Drill, fill, drill

Hello all, I’m installing my foot braces today in my clc 17. I’m using the simple bolt through hull with the “drill, fill, drill” method. So my bolts are 1/4" so I drilled 3/8" holes that will epoxy today and then re drill the 1/4 holes for the bolts. My plan is to tape off one side and fill with epoxy from the other. Does it matter whigh side I fill from? Also the machine bolt head will completely cover the 3/8" epoxy surface and I plan to apply lexel to the underside of the bolt head when I install the bolt. Everything sound about right here?

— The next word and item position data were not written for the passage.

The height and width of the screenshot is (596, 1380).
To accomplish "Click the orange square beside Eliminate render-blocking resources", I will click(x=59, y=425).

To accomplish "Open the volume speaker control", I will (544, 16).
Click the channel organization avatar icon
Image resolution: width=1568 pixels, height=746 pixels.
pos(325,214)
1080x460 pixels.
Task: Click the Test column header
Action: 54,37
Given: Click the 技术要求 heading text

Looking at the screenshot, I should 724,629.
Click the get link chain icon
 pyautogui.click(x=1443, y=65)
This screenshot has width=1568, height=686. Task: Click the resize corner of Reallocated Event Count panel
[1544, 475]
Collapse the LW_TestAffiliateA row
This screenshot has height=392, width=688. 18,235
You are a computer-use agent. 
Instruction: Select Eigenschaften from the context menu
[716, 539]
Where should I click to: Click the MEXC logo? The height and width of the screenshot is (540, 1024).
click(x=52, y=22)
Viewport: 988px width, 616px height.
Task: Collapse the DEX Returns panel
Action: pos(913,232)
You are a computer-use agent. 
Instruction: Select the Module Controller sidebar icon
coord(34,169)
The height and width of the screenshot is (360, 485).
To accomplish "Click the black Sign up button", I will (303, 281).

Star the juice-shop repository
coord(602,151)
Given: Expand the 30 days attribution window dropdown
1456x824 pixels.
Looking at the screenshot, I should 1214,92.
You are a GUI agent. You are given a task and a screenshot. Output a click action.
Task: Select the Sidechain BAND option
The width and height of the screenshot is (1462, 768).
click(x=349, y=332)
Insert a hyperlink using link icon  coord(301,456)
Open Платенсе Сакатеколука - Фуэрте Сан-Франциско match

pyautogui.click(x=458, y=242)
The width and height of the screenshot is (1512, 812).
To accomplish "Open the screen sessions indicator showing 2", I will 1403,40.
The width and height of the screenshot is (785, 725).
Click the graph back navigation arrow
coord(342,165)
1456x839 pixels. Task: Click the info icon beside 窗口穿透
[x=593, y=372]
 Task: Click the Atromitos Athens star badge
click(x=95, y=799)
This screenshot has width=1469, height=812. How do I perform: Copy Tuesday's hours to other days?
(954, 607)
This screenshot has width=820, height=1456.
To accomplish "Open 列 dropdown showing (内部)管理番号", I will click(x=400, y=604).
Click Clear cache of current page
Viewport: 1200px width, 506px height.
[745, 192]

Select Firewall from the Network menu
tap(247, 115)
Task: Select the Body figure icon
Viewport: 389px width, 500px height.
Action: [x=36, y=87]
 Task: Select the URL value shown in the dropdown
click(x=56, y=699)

– Last Updated: May-02-16 8:23 PM EST –

is the hull of wood ? looking to delaminate ?

I dunno. Gonna run the Grand Canyon of yak to Spain ?

Rigid fastener mounts encourage tear out when scrapped against a dock or ? brush in Maine.

A coated hole filled with an SS marine type bolt set on hard rubber washers would suffice.


Sounds like yer doin’ it de right way. Good luck, Pilgrim.


no shrink epoxy

foot braces
Should work fine that way. Plan to have to sand the epoxy plugs since then tend to be overfilled a bit.

Lots easier to tape the inside and fill from the outside, one side at a time. Easier than trying to get wet epoxy up under the deck to reach the holes inside.

Bill H.

I prefer eliminating the through holes; attaching foot peg tracks with flexible methacrylate adhesive. Something about taking a drill bit to a perfectly good hull bothers me.

buy a composite
drill bit from Mcmaster/Carr



– Last Updated: May-03-16 10:21 AM EST –

Why drill and bolt if you don't have to. I'm seeing more high end boats that glue footrests in. My aluminum Yakimas are glued in and the boat is 8 years old. Yay for industrial adhesives!

Better mount instead of just gluing them in is to glass in a stud for the mount. There are lots of studs with flanges on them designed just for this. Stronger and still no thru bolts.

Bill H.

foot braces glued on inside of canoe
My Rapidfire canoe is now ten years old. I’ve used the canoe hard and frequently and the foot braces are still securely attached by the original glue. Placid Boatworks worked out this method under former partner Charlie Wilson.


– Last Updated: May-05-16 8:47 AM EST –

You really don't need to drill an oversize hole. The plywood isn't like the core of a balsa/foam core of a boat hull where through bolts would crush the hull. Simply putting the boat on its side and dripping a few drops of un thickened laminating epoxy into one side of the hole with tape on the other so the epoxy can soak into the interior grain is more than adequate.

Wrt this tip below it says the reasoning for "drill, fill, drill" is to prevent water staining. It isn't. Water staining will occur primarily from exposed edge grain plywood soaking in water like a sponge when epoxy sealed edges are abraded or dinged as on coaming edges, hatch edges. The other place where "black ick " mildew staining can occur is from water vapor steaming right through the epoxy inside the compartments when they're closed up with a little moisture inside.

When most people build these boats it's usually not with the end use in mind so corners, bow and stern points are very sharp with the same number of fill coats of epoxy on the corners as the flat areas. With pre varnish sanding the edges end up with less of a protective coat where it needs it the most.

Btw mildew water staining is primarily cosmetic, okoume is good mildew food but it doesn't indicate any structural problem. When it comes to interior sealing of compartments a couple thin coats instead of one thick coat is better. You can easily identify wood kayaks that were stored with hatches on tight. From the outside the center cockpit area is light colored and the compartment area is darker with a clear delineation at the bulkheads.


Besides who needs big screw heads grinding into other boats during transport or across ones own boat during rescues?